While many silver surfers fear the cost of the net will increase their telephone bill, the fact is that in the end it’s a lot cheaper than conventional telephone calls often made at expensive times in order to accommodate the restrictions of world wide time zones. Buying books, videos and CD’s online is inexpensive and efficient. Titles that proves difficult to source and take forever to order in high street shops, can be searched for, located, ordered and paid for immediately online. Most arrive within a day or so. The Internet can make a hug difference to the quality of life for people who live alone. It becomes like a companion, it can enhance their lives and is a gateway to another, exciting and easily accessed world. More than four million people in the UK over 50 years of age now own a computer and use it to regularly surf the net and keep in touch with family and friends.

The “grey market” is one of the most lucrative branches of the travel industry with the 50+ travellers spreading their wings to discover the world. Many have families, who have already grown and flown the nest. With time, money, health and opportunity and wanderlust mature folk are off to increasingly far flung venues to enjoy the fruits of their hard-earned labours. Many have already “done” Europe – Spain, Portugal and the Canaries on package holidays with the children and now set their sights further afield whilst they have the opportunity and health. America, Australia, Canada, Thailand and China are favourite venues for the more adventurous many of whom take the opportunity to visit and holiday with friends and relations with whom they regally keep in touch by email.

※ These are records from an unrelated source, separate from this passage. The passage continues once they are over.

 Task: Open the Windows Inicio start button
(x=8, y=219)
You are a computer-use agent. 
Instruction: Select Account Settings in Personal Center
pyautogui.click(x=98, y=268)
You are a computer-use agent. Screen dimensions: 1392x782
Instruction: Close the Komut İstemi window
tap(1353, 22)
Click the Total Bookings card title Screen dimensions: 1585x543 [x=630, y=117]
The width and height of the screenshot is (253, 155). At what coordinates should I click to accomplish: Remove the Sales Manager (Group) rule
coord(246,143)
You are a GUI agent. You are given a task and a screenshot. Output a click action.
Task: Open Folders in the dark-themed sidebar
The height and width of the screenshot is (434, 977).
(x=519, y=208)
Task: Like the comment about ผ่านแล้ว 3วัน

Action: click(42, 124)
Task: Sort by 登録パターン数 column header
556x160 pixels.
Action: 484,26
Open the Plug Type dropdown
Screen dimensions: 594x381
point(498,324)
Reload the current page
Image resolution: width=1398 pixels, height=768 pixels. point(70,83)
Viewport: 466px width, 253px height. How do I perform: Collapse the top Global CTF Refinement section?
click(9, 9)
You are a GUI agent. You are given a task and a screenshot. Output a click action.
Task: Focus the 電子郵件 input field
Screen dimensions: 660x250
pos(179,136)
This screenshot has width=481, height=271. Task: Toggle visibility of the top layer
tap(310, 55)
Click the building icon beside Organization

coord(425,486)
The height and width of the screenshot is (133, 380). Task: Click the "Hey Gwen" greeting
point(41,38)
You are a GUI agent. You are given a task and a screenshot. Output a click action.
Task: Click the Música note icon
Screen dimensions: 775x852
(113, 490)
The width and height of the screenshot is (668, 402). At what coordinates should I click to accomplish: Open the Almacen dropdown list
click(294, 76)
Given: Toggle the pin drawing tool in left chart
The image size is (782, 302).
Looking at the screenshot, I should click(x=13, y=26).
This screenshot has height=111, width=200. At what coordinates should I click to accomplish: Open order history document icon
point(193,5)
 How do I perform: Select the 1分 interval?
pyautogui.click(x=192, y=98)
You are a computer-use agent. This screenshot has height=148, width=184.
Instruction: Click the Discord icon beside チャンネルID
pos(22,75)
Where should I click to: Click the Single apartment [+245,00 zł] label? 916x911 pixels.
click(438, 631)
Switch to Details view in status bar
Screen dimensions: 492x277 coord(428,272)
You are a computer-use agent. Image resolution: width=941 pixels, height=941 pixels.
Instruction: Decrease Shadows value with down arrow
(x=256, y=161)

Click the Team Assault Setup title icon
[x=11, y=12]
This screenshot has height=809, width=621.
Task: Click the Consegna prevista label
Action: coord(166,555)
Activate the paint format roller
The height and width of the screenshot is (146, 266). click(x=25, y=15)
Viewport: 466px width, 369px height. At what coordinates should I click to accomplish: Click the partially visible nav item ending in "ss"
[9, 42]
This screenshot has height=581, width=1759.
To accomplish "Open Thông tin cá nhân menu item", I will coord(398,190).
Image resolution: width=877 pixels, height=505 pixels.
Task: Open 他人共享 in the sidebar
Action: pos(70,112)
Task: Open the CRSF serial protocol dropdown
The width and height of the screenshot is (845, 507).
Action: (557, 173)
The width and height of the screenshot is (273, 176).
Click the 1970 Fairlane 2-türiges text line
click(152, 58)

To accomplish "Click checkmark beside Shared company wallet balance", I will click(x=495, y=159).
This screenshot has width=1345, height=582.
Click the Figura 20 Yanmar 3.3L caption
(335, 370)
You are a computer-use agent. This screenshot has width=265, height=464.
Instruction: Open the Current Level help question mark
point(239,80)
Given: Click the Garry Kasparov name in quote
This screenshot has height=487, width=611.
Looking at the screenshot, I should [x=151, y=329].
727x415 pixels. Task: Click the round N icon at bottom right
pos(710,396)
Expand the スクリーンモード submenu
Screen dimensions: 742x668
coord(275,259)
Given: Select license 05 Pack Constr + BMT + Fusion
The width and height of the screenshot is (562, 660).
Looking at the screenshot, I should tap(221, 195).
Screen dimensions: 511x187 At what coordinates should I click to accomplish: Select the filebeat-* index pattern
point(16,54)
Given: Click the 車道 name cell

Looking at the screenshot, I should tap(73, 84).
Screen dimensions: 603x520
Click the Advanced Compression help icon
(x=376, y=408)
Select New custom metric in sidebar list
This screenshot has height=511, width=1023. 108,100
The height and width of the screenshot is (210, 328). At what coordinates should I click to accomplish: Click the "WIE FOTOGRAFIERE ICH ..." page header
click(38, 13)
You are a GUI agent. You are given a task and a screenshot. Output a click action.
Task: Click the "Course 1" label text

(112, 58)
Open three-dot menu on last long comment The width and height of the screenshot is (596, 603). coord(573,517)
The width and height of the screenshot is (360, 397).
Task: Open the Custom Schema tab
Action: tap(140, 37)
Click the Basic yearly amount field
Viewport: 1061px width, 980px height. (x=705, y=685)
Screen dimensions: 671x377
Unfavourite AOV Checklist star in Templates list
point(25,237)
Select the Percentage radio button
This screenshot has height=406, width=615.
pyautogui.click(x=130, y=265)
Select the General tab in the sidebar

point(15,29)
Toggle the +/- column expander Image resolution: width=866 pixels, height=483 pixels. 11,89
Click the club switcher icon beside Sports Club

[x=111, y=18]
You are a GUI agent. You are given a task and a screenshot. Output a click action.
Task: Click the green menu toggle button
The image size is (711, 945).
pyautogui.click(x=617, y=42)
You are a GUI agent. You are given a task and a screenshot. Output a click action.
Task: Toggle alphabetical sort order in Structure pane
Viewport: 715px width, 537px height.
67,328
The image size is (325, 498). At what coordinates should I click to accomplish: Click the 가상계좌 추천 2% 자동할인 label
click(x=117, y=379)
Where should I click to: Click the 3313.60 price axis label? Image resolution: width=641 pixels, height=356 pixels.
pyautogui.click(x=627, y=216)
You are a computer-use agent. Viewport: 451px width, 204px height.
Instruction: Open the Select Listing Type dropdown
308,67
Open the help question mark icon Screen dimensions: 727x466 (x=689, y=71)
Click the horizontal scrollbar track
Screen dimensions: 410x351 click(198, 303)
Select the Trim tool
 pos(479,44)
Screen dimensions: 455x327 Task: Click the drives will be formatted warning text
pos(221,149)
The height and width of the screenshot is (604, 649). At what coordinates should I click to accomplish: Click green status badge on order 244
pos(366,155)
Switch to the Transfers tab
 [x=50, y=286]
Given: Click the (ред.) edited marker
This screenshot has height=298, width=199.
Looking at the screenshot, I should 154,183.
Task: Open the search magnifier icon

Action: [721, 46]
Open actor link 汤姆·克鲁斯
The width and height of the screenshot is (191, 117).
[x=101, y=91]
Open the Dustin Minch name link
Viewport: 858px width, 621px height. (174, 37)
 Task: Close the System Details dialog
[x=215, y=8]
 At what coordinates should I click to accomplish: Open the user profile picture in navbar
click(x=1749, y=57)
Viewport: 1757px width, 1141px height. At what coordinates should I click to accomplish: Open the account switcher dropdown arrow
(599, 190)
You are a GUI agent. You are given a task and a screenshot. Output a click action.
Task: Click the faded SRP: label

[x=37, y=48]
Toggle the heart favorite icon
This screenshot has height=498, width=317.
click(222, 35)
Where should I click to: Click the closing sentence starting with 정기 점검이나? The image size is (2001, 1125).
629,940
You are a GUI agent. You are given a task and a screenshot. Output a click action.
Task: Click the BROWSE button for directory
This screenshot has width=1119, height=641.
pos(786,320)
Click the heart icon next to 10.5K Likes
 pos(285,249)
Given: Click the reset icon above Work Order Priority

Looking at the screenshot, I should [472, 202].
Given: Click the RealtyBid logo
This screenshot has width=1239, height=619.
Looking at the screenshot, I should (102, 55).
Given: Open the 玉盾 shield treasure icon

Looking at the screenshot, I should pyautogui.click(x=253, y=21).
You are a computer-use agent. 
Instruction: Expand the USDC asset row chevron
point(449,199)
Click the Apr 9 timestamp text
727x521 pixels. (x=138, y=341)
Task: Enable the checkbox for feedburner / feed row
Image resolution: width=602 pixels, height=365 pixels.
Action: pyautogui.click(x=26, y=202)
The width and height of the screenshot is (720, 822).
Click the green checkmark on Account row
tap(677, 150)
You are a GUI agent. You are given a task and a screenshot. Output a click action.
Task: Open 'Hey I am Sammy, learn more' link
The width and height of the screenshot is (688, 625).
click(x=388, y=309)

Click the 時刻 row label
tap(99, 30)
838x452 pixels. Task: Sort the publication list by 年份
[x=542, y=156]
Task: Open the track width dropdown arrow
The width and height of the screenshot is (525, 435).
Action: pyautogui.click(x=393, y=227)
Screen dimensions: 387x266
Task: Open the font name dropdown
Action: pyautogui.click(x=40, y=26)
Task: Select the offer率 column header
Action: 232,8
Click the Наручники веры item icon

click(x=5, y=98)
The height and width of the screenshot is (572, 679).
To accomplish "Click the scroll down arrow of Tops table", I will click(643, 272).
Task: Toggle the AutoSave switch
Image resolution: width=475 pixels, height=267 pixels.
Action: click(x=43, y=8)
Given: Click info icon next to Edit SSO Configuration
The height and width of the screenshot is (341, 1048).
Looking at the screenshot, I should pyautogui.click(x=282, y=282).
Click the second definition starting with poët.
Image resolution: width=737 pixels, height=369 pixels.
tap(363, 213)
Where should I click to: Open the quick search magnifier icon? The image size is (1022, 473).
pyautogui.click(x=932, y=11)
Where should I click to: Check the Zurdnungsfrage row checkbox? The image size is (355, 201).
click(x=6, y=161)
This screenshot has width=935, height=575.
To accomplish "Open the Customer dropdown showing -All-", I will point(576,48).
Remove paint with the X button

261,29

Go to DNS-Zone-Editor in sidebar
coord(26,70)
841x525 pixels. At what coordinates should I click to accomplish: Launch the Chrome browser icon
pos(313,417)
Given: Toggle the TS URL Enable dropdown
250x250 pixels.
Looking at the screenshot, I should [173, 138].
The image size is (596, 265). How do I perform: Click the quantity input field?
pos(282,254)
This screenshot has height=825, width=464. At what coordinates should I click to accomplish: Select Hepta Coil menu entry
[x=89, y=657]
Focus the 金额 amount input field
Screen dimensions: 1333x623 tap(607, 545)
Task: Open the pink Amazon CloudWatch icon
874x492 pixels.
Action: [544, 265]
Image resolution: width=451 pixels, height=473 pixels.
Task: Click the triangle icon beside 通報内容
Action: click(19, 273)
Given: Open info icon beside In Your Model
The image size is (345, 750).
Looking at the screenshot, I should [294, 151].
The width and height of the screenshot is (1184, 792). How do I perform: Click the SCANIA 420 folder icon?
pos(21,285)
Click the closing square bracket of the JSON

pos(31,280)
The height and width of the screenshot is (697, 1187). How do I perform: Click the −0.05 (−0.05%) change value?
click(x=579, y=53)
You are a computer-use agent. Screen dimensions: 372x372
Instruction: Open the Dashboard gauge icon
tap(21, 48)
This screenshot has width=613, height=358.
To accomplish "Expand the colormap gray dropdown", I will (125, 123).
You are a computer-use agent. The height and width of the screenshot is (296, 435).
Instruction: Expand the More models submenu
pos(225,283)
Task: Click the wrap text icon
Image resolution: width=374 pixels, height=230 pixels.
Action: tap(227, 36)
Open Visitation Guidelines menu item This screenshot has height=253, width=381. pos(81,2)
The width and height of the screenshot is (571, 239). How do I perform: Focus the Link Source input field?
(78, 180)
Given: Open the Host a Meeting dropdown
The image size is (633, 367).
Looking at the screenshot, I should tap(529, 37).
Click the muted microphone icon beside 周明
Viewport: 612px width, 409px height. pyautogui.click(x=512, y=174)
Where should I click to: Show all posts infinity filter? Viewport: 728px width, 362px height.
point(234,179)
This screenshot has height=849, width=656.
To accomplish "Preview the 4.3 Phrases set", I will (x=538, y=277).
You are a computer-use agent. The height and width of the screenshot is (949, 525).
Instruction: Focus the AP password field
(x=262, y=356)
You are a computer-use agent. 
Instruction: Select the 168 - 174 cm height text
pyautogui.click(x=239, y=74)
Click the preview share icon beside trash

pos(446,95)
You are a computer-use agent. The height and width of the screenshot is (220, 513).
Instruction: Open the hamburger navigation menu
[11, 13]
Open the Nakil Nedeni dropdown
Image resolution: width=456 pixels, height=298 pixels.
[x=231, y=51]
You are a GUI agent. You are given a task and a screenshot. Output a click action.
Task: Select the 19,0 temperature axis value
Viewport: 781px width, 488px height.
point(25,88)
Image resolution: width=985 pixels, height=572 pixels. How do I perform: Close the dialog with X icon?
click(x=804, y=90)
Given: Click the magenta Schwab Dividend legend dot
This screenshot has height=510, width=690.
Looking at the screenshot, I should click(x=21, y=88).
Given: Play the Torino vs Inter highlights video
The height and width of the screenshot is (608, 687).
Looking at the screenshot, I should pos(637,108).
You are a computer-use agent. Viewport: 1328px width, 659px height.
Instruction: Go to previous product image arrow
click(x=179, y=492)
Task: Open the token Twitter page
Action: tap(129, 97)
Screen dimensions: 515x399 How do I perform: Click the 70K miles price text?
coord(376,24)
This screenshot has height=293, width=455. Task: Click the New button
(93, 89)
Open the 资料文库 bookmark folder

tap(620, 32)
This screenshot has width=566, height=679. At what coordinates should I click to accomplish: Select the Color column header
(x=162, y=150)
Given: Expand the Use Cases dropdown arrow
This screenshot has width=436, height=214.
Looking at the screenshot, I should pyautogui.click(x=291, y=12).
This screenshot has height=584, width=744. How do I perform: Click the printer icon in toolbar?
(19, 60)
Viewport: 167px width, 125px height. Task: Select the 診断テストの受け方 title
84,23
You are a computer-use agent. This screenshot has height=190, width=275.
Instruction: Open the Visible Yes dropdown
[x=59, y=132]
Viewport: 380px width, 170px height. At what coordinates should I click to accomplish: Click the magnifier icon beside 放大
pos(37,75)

If you are not into computers and modern technology is not for you, mental activity can positively influence brain activity and sharpen skills. Make the crossword, or a challenging book, or perhaps a game of chess or bridge your daily brain exercise. Why not write your autobiography – even if it is never published your family will have a rich insight into both your own and their family background and local history. Maybe enrolling for an adult education course could finally give you the chance to pursue an elusive hobby that you pushed to one side during your hectic working years, or it might even be your entry into the world of technology that you have resisted until now! Recently I made time to return to painting in oils, and I feel intense excitement and satisfaction as I create colourful pictures and patterns. Able to at last fulfil my frustrated creative urge makes up for all those frenetic, but fallow years when I didn’t have time to paint. It feels great to at last have found time to explore my new horizons. My painting class is not only an artistic opportunity but a social one too; it affords me the time to enjoy the camaraderie of my fellow artistes. It’s an experience I can thoroughly recommend.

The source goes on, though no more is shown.